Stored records
—————

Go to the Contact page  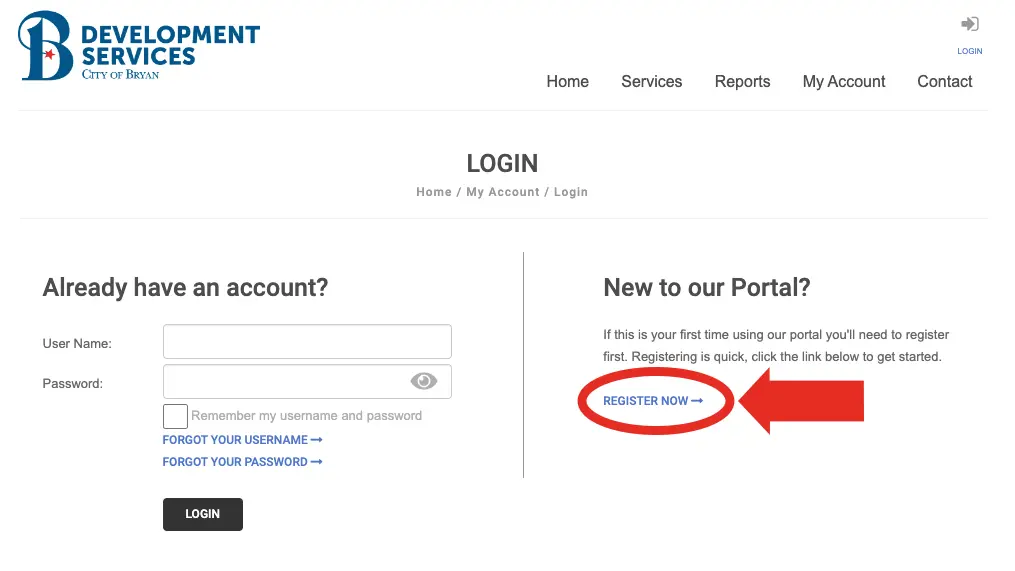tap(944, 82)
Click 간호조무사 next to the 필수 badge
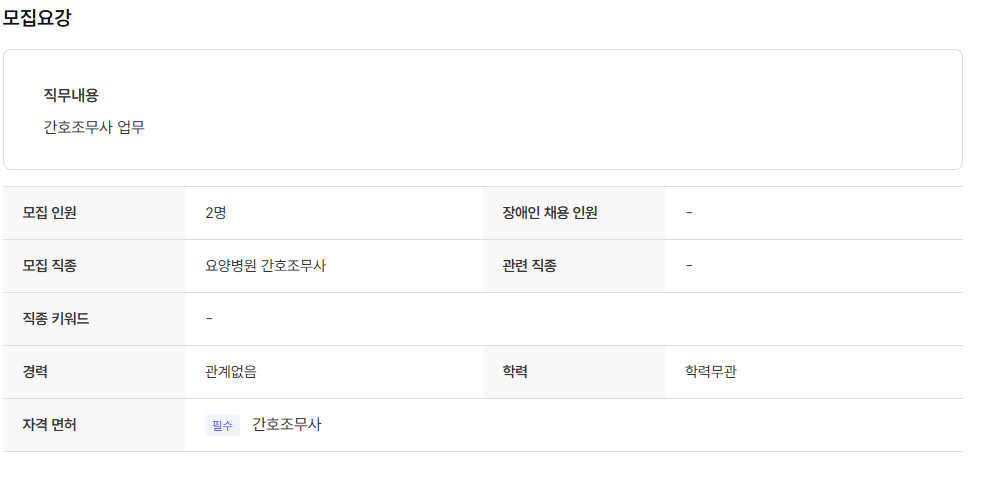Screen dimensions: 1007x480 (x=287, y=424)
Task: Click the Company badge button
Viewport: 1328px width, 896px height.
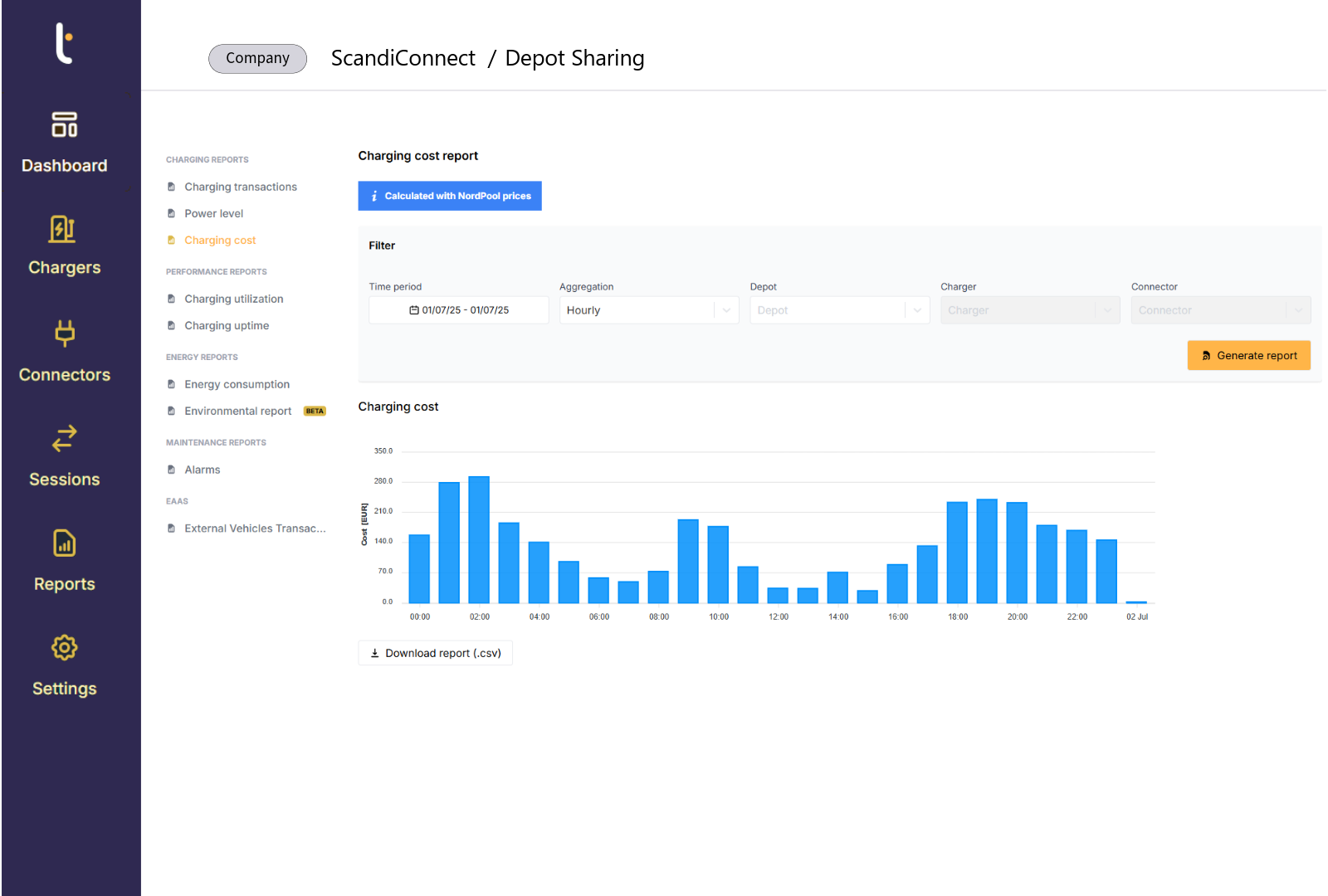Action: point(257,58)
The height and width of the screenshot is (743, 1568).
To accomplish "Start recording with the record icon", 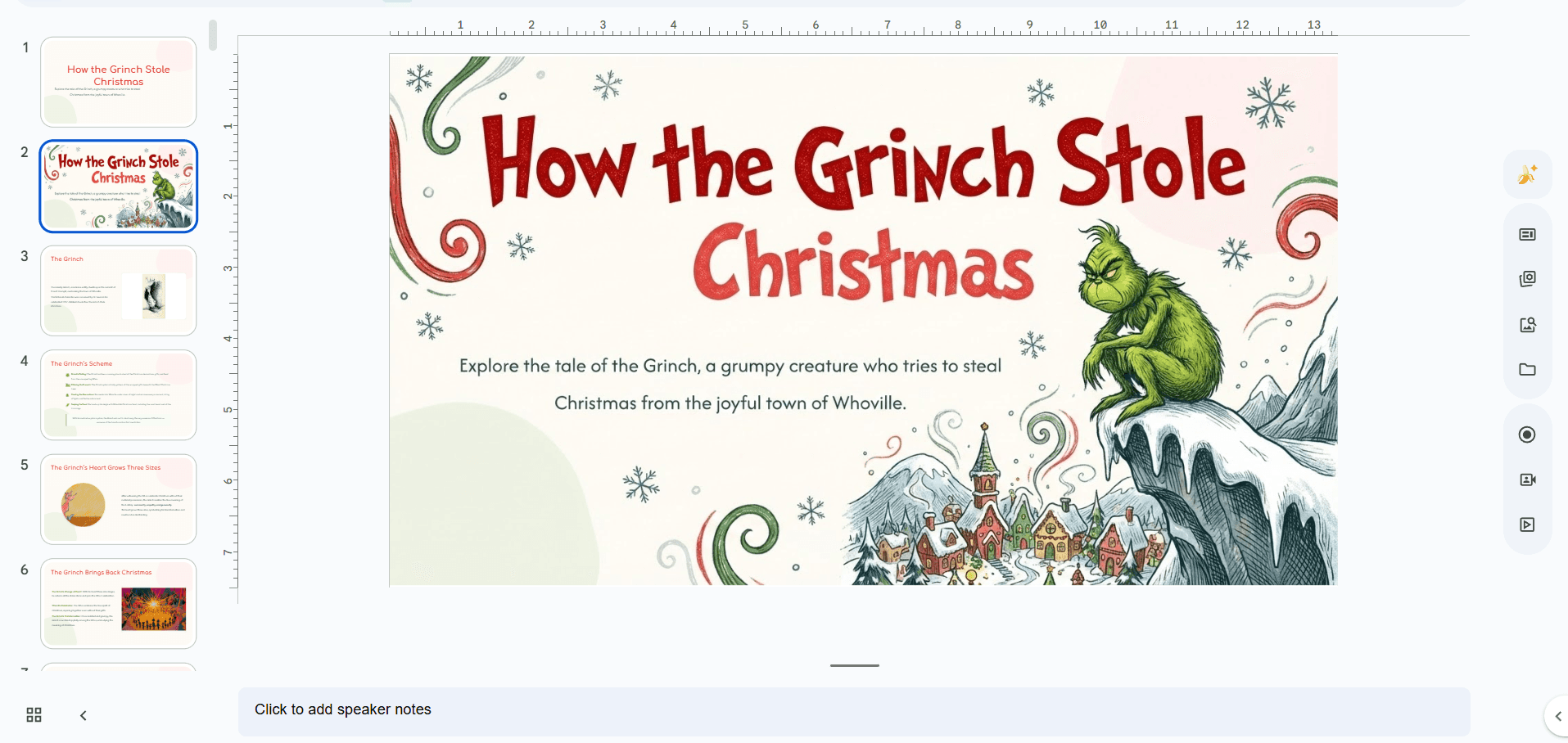I will 1527,435.
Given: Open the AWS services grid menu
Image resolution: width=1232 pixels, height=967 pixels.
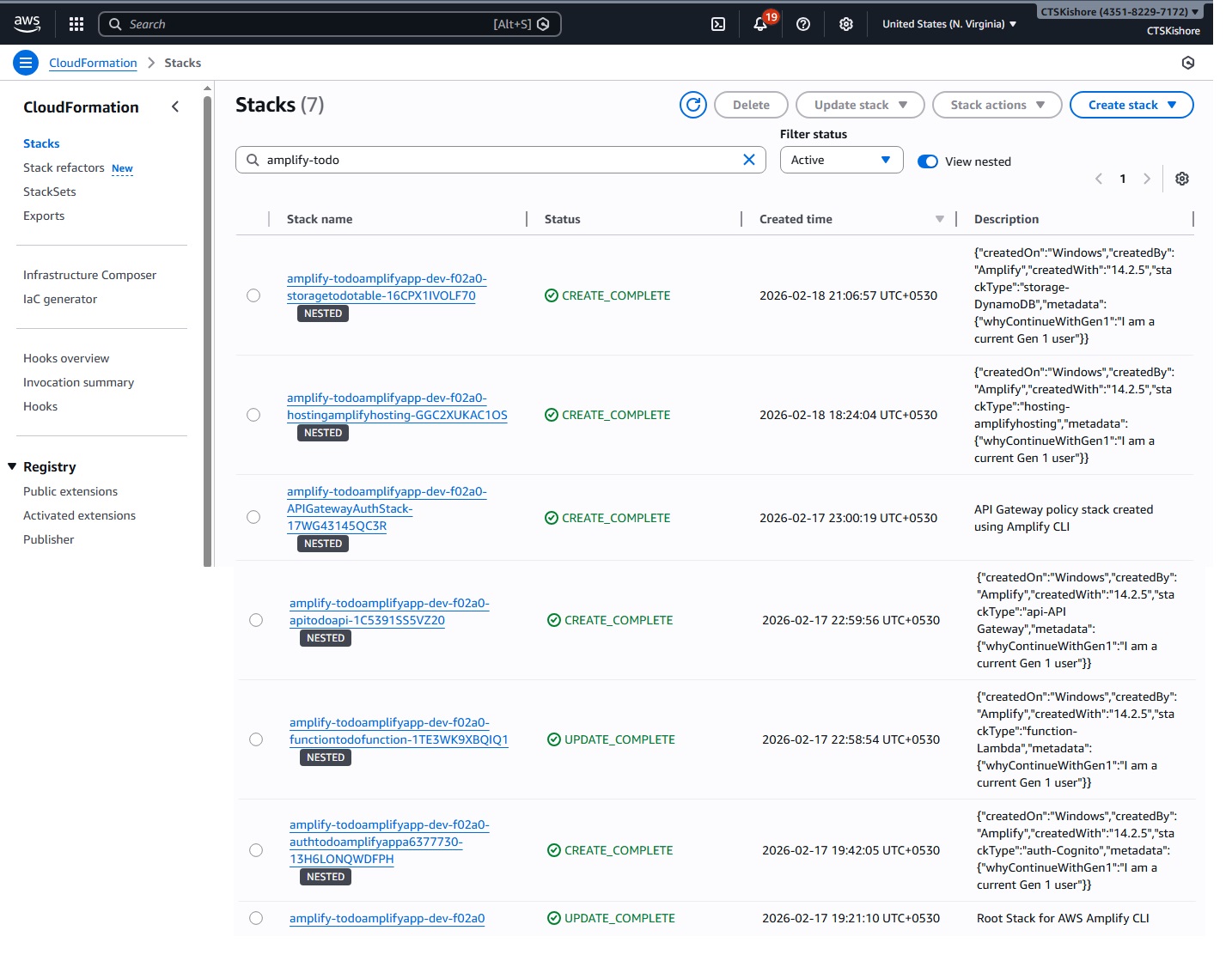Looking at the screenshot, I should tap(76, 24).
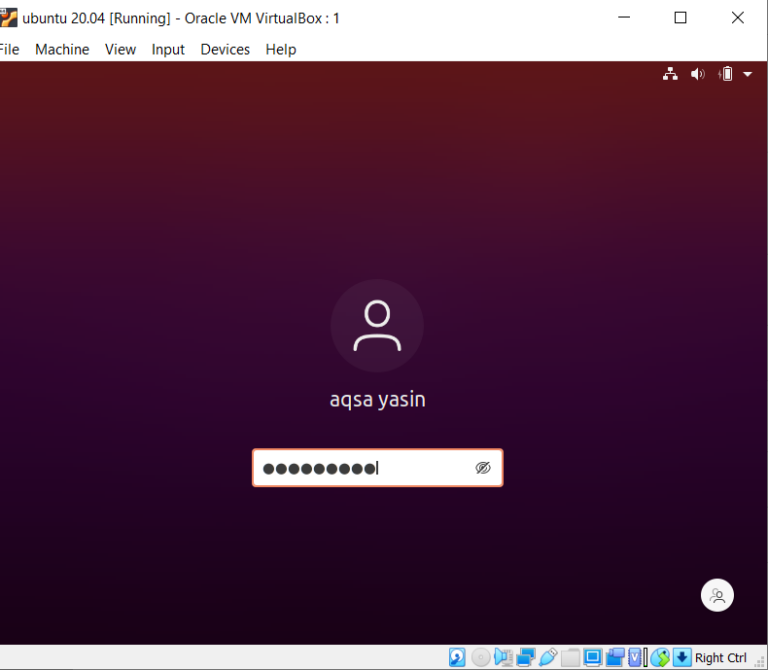Click the display settings monitor icon

(592, 657)
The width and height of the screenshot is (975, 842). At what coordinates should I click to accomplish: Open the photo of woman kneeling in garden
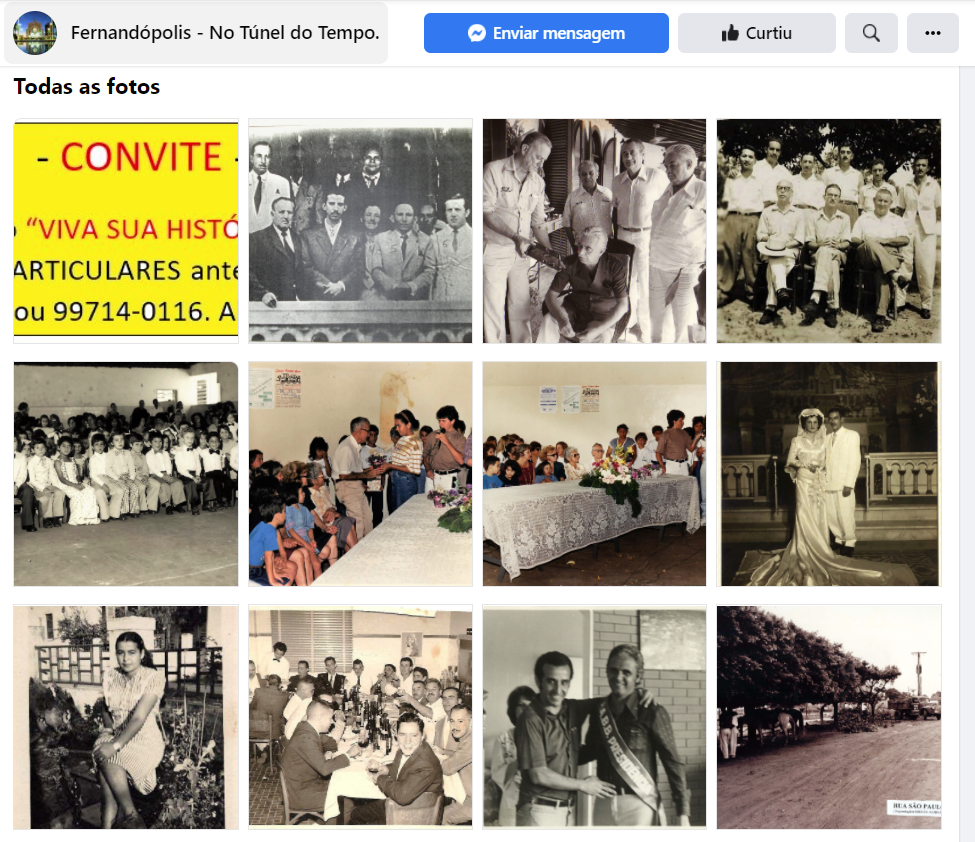pos(126,717)
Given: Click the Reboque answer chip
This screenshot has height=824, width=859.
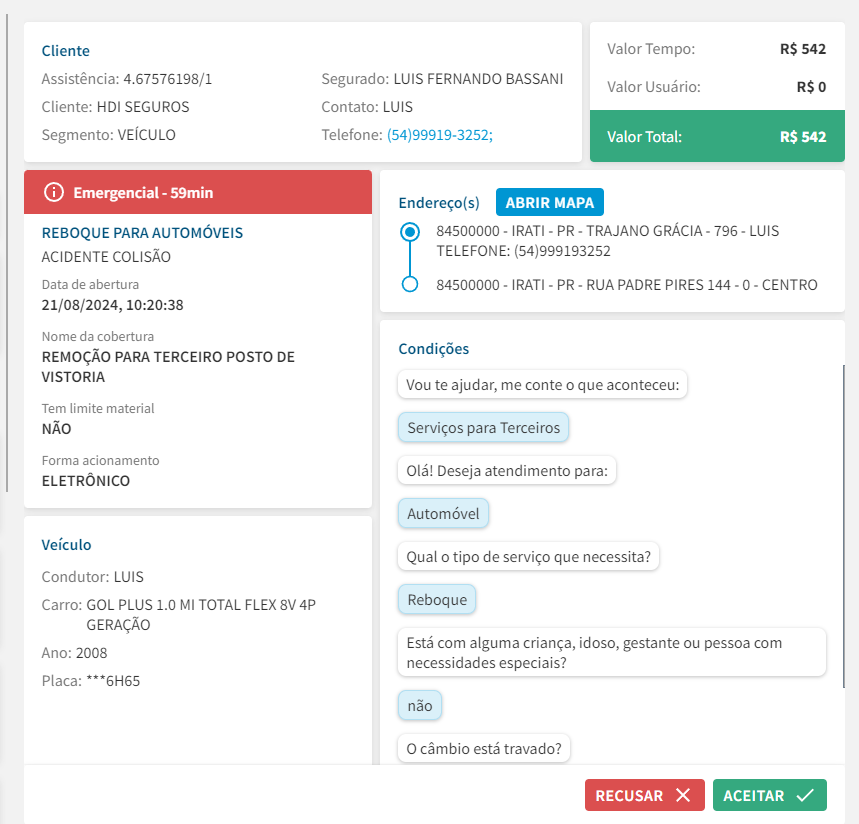Looking at the screenshot, I should [437, 600].
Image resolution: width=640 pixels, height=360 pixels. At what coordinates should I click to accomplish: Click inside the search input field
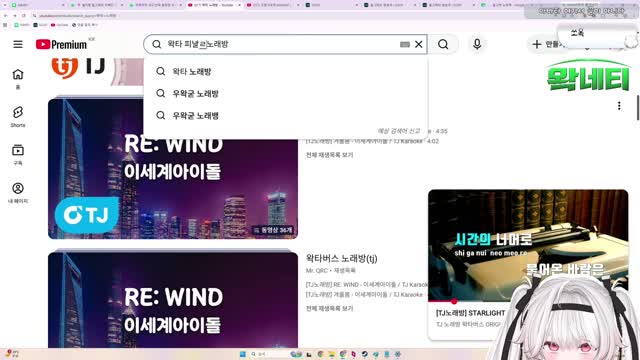pyautogui.click(x=282, y=44)
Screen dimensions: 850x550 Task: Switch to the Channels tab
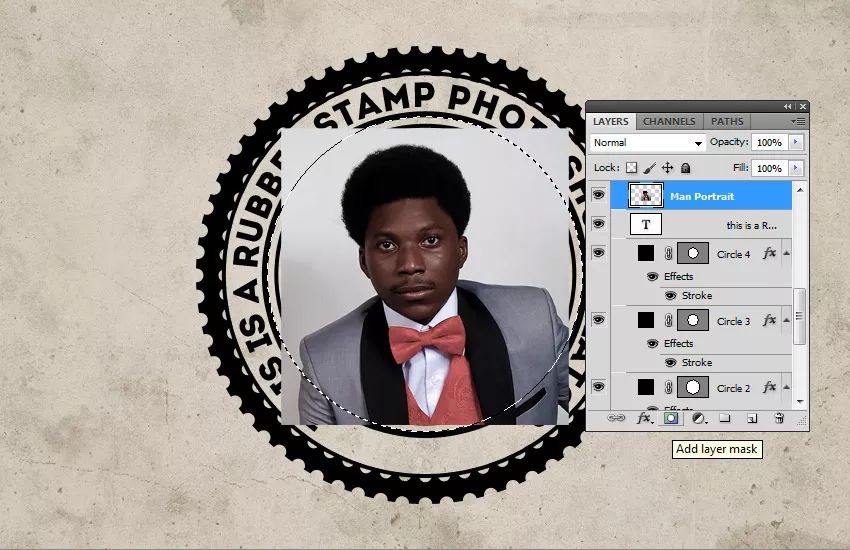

—————

Exercise description »
Among the entries above, how many lines contain the string "Task"? Only the number should be given.

Exercise output »
2